• [RECORDS FOR THE TASK]
-------------------------

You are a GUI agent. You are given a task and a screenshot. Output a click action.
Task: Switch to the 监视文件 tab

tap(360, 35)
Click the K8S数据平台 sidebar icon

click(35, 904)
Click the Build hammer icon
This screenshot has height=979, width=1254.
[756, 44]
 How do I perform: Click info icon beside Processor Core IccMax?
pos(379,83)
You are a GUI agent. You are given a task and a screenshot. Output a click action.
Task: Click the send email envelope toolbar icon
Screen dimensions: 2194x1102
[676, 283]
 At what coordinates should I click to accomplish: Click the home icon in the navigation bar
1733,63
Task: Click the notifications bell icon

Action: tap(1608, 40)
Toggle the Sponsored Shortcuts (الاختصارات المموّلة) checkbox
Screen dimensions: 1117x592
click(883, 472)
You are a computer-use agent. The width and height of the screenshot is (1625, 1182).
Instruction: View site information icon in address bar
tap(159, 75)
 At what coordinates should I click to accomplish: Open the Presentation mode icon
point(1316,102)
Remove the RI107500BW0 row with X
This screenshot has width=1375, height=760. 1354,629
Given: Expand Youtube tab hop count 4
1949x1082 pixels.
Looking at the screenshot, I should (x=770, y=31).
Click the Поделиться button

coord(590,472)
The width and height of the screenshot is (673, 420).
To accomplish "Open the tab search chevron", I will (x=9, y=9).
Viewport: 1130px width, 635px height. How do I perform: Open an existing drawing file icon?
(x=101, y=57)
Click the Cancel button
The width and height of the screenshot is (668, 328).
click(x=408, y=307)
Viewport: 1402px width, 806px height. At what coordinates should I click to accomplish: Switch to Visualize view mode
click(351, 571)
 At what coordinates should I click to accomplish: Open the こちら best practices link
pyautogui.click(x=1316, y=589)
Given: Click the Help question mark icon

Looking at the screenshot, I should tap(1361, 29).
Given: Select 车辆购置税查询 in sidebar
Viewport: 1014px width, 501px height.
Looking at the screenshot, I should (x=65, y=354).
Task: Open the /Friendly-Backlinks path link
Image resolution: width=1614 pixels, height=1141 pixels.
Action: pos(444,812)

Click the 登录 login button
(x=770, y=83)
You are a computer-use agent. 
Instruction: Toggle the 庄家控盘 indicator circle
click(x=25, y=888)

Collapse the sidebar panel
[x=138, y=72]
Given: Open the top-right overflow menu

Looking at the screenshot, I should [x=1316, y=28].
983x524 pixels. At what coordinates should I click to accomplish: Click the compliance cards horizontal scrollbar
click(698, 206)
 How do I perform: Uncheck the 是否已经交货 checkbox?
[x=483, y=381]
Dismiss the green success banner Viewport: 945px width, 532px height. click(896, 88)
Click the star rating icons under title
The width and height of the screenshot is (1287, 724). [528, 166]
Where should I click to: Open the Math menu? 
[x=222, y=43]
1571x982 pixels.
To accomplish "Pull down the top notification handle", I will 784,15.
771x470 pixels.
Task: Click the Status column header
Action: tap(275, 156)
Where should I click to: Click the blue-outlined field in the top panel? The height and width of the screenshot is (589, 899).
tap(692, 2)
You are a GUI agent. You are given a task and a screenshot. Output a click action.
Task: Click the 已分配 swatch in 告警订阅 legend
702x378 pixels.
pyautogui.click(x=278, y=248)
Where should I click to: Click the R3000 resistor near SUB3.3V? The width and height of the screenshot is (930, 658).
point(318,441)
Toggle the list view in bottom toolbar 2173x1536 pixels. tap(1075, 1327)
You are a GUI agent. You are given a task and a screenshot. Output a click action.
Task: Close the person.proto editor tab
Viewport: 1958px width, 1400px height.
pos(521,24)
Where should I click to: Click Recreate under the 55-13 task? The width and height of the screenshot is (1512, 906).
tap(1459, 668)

-------------------------

• [WHAT THIS TASK INVOLVES] Reproduce every line of the material above that has the string "toolbar".

• [EXERCISE RESPONSE]
Task: Click the send email envelope toolbar icon
Toggle the list view in bottom toolbar 2173x1536 pixels. tap(1075, 1327)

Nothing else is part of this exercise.